(任务说明):
请返回下方材料中所有包含字符串“What”的行，每行完整照抄。匹配时区分大小写。

─── 提取记录 ───

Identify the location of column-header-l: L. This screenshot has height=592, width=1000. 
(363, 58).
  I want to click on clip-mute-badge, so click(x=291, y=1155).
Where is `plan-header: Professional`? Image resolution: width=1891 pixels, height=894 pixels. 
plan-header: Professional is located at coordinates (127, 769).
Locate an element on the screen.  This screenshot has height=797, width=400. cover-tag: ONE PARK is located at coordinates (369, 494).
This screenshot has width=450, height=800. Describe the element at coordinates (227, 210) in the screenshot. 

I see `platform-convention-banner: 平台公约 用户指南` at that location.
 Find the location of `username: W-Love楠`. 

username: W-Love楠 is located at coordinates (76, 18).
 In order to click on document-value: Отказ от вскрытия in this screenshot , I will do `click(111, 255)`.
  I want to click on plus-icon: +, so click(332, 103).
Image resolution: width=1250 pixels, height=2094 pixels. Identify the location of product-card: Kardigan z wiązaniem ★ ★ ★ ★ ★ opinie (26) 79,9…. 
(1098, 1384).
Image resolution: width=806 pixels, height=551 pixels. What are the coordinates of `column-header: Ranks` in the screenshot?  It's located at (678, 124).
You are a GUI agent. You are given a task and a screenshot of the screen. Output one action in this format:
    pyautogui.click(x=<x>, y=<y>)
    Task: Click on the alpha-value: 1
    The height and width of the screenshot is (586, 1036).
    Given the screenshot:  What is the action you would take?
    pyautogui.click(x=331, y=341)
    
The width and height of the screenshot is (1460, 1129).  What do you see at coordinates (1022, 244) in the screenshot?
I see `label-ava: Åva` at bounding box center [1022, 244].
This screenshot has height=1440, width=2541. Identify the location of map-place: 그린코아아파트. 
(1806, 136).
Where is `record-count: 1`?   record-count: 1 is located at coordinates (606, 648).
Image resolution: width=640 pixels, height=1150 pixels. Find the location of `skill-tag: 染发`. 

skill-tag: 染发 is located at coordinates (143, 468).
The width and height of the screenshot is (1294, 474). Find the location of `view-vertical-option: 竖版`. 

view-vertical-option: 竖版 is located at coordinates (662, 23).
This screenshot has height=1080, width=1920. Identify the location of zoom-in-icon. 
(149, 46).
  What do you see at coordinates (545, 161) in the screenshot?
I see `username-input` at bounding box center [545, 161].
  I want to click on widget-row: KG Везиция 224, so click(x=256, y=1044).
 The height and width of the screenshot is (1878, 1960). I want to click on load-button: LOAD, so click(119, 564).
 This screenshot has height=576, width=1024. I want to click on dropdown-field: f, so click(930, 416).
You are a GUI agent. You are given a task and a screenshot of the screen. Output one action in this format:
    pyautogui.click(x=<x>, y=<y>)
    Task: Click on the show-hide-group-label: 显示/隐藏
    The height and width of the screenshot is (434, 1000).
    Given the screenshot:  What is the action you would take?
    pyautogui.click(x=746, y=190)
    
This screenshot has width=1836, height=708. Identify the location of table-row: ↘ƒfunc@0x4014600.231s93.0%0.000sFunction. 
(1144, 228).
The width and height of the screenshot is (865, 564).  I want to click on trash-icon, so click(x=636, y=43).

───

(任务答复):
Image resolution: width=806 pixels, height=551 pixels. What are the coordinates of `column-header: Ranks` in the screenshot?  It's located at (678, 124).
    Given the screenshot:  What is the action you would take?
The width and height of the screenshot is (1460, 1129).  What do you see at coordinates (1022, 244) in the screenshot?
  What do you see at coordinates (545, 161) in the screenshot?
    Given the screenshot:  What is the action you would take?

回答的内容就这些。